For plenty of historical and cultural reasons, the home of Hollywood and Silicon Valley is frequently still the first choice for people who want to start a business. But not at any price. The tale of Claudio Carnino, a young Italian who wanted to create games for mobile phones that other firms could then use to advertise their products, is fairly typical. Investors in Rhode Island were willing to back him, but only if he could stay in the country. Mr Carnino discovered that he was likely to be refused a visa, and that even if he got one, he would face a long wait—in which case his games would probably be out of date before he got it. So he took his idea to Chile instead. He was granted a visa in two weeks, and is now on his second start-up, running a firm called FanChimp that helps companies find new customers through Facebook.
Chile is one of several countries to have made a big effort to attract entrepreneurs (see article). Britain offers visas to people with promising ideas who attract £50,000 ($77,000) of venture capital to back them. Singapore requires an investment of only $40,000. New Zealand demands no specific sum, but grants permanent residency after two years if the business is “beneficial to New Zealand”. Chile vets business plans and gives the best ones $40,000 without taking any equity in return. America, by contrast, has no specific visa for start-ups. It does give visas to investors, but the terms are so tough—applicants must typically put up $1m—that the annual quota of 10,000 such visas often goes unfilled.
No immigration system is perfect. All must juggle competing interests. Some citizens simply dislike foreigners, and their views cannot be wished away. Some countries are crowded—though that does not stop Singapore from welcoming foreign talent. All countries, however, need entrepreneurs to create new businesses, new products and new jobs. And migrants are unusually likely to have the necessary get-up-and-go: 40% of Fortune 500 companies were founded by immigrants or their children. There is no easy way to spot the next Andy Grove or Vinod Khosla (the foreign-born co-founders of Intel and Sun Microsystems). But the costs of trying are negligible.
How much does it cost to stamp a passport?
Like governments elsewhere, America’s politicians are pretty lousy venture capitalists. But it seems a little odd, if a private investor wants to risk money on a new venture, for a government to strangle the business at birth simply because the founder is a foreigner. If the sum to be invested is above a certain minimum—say, $10,000, which is plenty for an online start-up—the entrepreneur should get a visa. And he or she should get it quickly. America often leaves would-be immigrants in limbo for years. Other countries, such as Canada and New Zealand, have streamlined and digitised the process. The country that gave the world McDonald’s should understand that speed matters.

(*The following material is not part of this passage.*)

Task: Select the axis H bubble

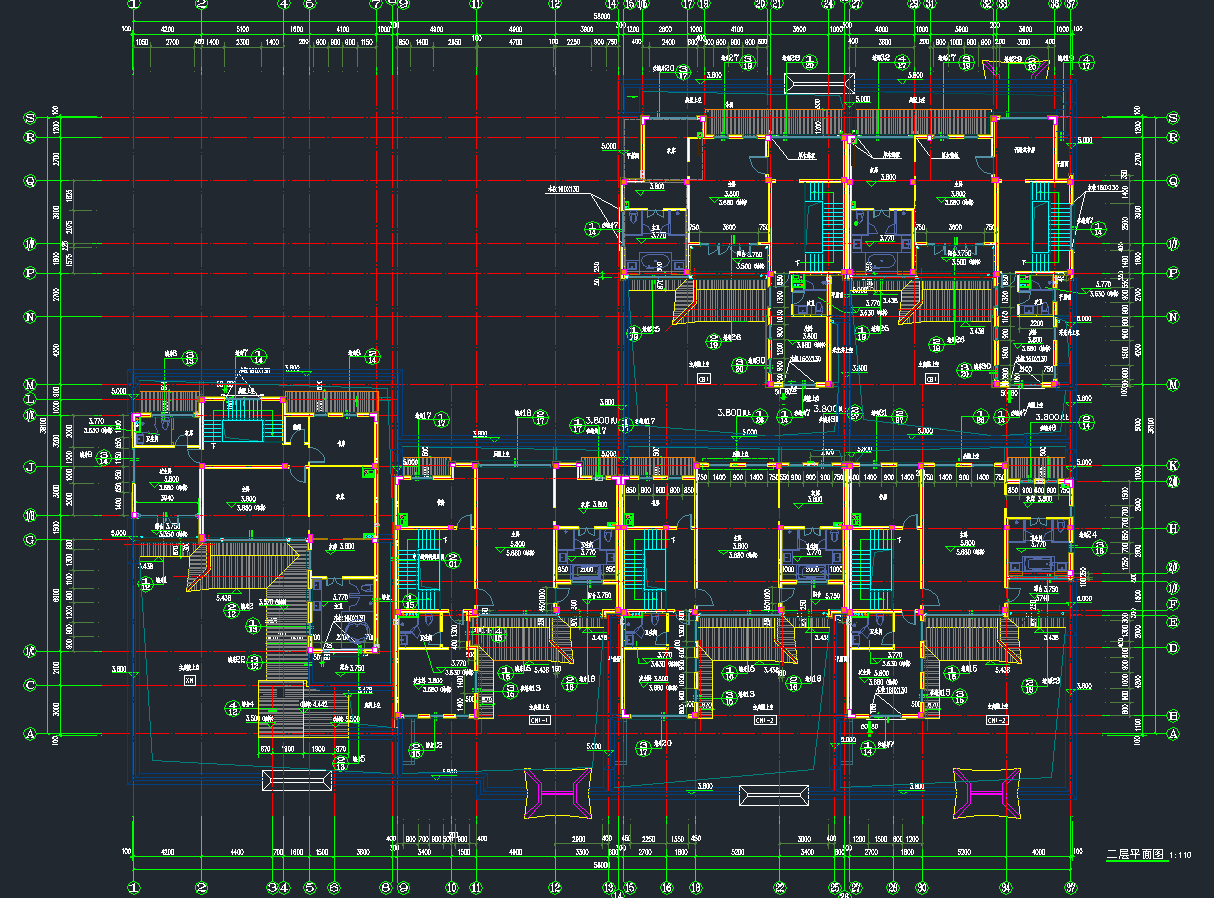Action: 1173,528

There are fortunately other entrances to America for entrepreneurs: on student visas, as employees or, like Sergey Brin of Google, as children. But here, too, America is lagging. Relative to its population, Australia grants 13 times as many permanent visas on the basis of skills. It isn’t just the boost from China’s boom that explains why Oz is growing faster.
My Original Comments:
I did not analyze the whole article but a couple of main issues mentioned in the article. Many of western developed countries own high technology and are capital intensive countries. However, the sizes of government controlled companies are too big and ought to shrink because of less competition between government controlled companies in these developed countries. On the other hand, the number of the private owned business companies should be increased, so these governments should welcome more entrepreneurs to invest and build new companies in the U.S. than now. As new business companies were founded, more competition among these companies would occur that would promote technology advancement and productivity enhancement. Although some people may argue that manufacture sector would shrink as higher skill required for completing work, entrepreneurs still support service sectors, such as tourism and catering, in their private companies for low-skill job seekers. Thus, the U.S. government and other developed countries’ governments should set easier policies to promote more talented entrepreneurs to create more jobs in their countries than the current situation.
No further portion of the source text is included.